The Plague Response #2

I am interested to know why Camus has Cottard shoot a dog. Is it simply to show how bitter Cottard is at the plague's being over? Is it to make the reader feel less sympathy for him, since we may have had some sympathy held over from Cottard's suicide attempt? Does Camus want the reader to agree with Tarrou that Cottard would be forgivable, except for the fact that he has been "for" that indescriminate killer, the plague, all along? Cottard has been on a slide throughout the novel. At first he is pitiful and he seems so lonely and sad that you find it hard not to sympathize with him. Grand treats him coldly, the police treat him coldly, and you feel sorrier for him. Then you find out that he's a criminal and that the reason he tried to kill himself is not lonliness, but fear of arrest. Then maybe you feel less sorry for him, depending on how you sympathize with the fear of being humiliated by arrest and locked away in prison. Then he becomes a smuggler, making money hand over fist. You might either think, "good for him, he's been through a lot," or "what an exploitative bastard," depending on how you feel about such things. Then he almost gets arrested, and you think that either he's getting what's coming to him, or you feel disappointed that he should get caught now, when he's been able to avoid it for so long. When we next see him, he has gone crazy.

Cottard is a coward. Though it’s been since high school that I read The Stranger, I think Cottard has many qualities that are the opposite of its protagonist, Meursault. Meursault faces his crime, his arrest, and his impending execution. Cottard runs and hides from his crime and his potential arrest. Rieux says on page 131 “men are more good than bad; that, however, isn’t the real point...the most incorrigible vice being that of an ignorance that fancies it knows everything and therefore claims for itself the right to kill.
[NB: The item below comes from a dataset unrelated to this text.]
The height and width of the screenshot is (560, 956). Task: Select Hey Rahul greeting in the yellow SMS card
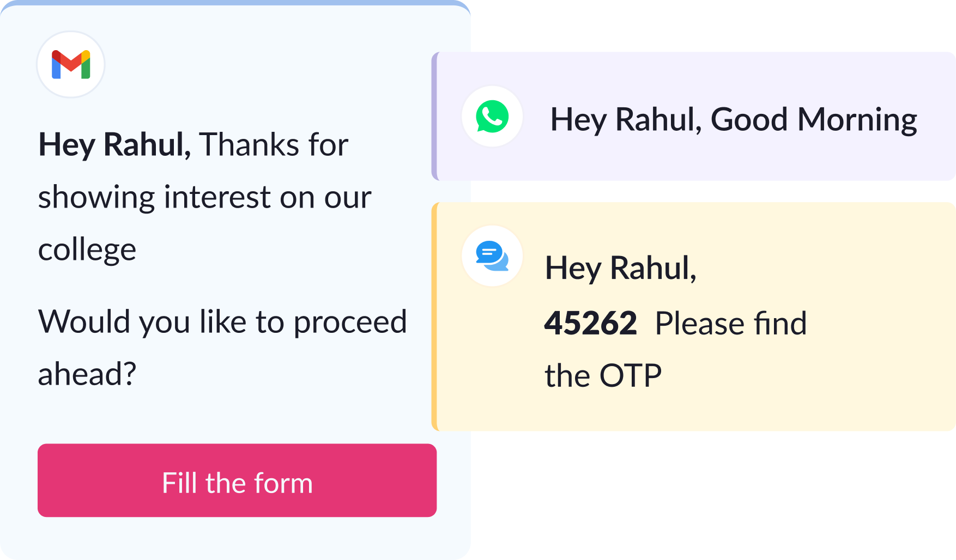click(x=621, y=269)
The soul of the murderer is blind, and there can be no true goodness nor true love without the utmost clear-sightedness.” This describes Cottard; he is blind to the needs and suffering of others. He never assists anyone, never joins the sanitation crew or helps at the camps or hospitals. You could even say that he is blind to humanity in general, so focused is he on himself. I find this somewhat ironic, given that he seems so desperate for attention and companionship when we first meet him. It seems he has learned nothing from his experiences.

Obviously, Cottard represents this “banality of evil” aspect talked about by Arendt and Judt. He’s for the plague, not because he’s evil and wants people to suffer and die, but because the plague helps his cause. Up until this last scene with him, the reader has been thinking, “Oh, he’s not so bad; he’s had a hard time of it, give him a break.” I think Camus wants the final scene with Cottard to be a wake-up call to the reader to show that he’s not such a good guy. He may have been pathetic before, but he is choosing to behave in this undignified, misanthropic way (was he the character who said “don’t call me a misanthrope?” I think he is one). He shoots the cops who are trying to arrest him, and there are those who would say that he is doing what he can to stay free. When he shoots the innocent dog—who hasn’t done anything to Cottard other than remind him that the plague is over—it underscores how selfish he is and that he really has no respect for his fellow creatures. He also represents one of the themes of all Camus’s writing: choice. Years ago, I took professor Harbison’s class on Existentialism and Phenomenology. Much of it was over my head, but one thing I remember is that existentialists feel suicide is the coward’s way of coping with the absurd. One must choose to face the absurd despite everything. This is what he’s telling us in the last lines of the book when he says that the plague may lay dormant but it never goes away. The absurd never goes away, but life goes on.